• _Aim_
Copy out, word for word, the stretch of the entries below that starts at the line containing "This screenshot has width=1500, height=500." and runs through the line containing "click(x=1169, y=411)", including both of those lines.

• _Data lines_
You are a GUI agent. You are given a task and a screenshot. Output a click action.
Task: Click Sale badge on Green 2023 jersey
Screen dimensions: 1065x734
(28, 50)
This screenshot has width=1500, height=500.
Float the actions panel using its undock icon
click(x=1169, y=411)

---

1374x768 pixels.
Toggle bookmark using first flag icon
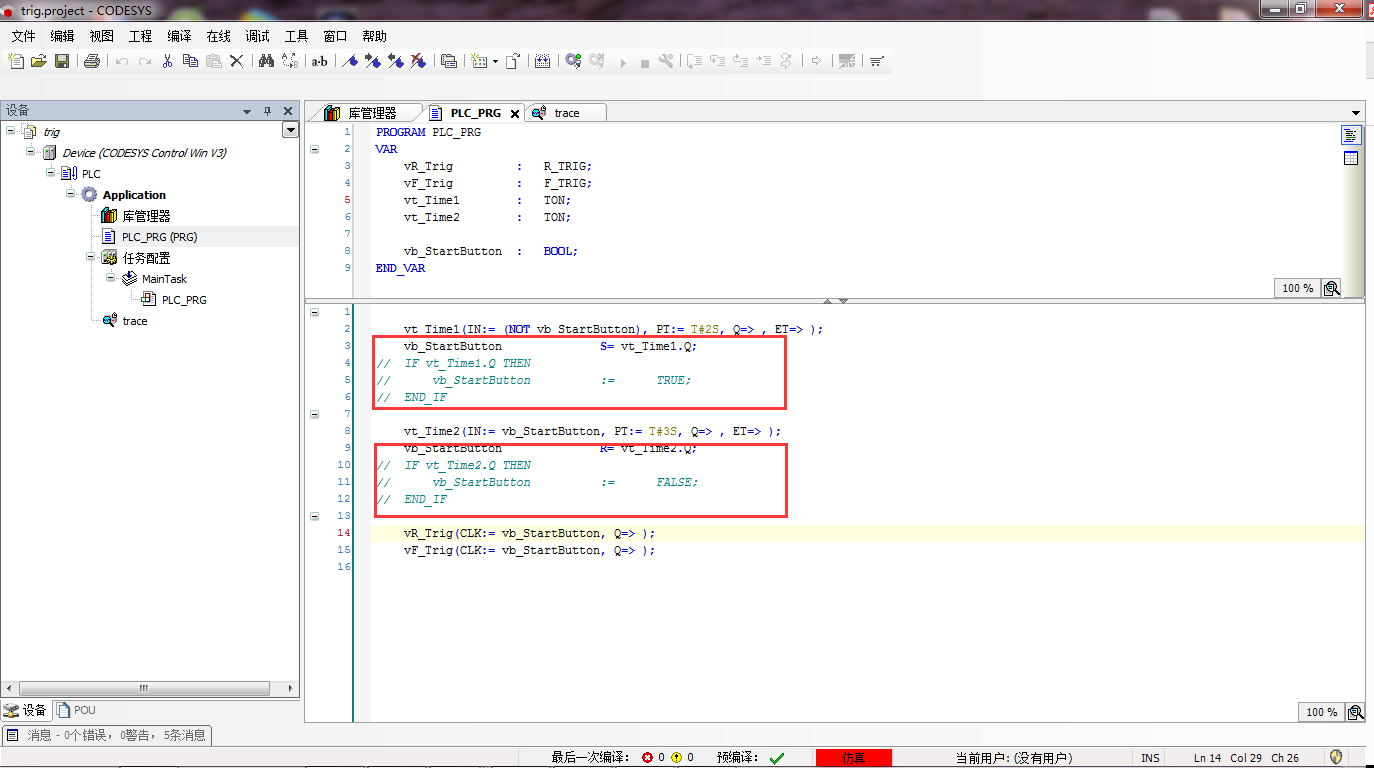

• _Answer for the task_
This screenshot has width=1500, height=500.
Float the actions panel using its undock icon
click(x=1169, y=411)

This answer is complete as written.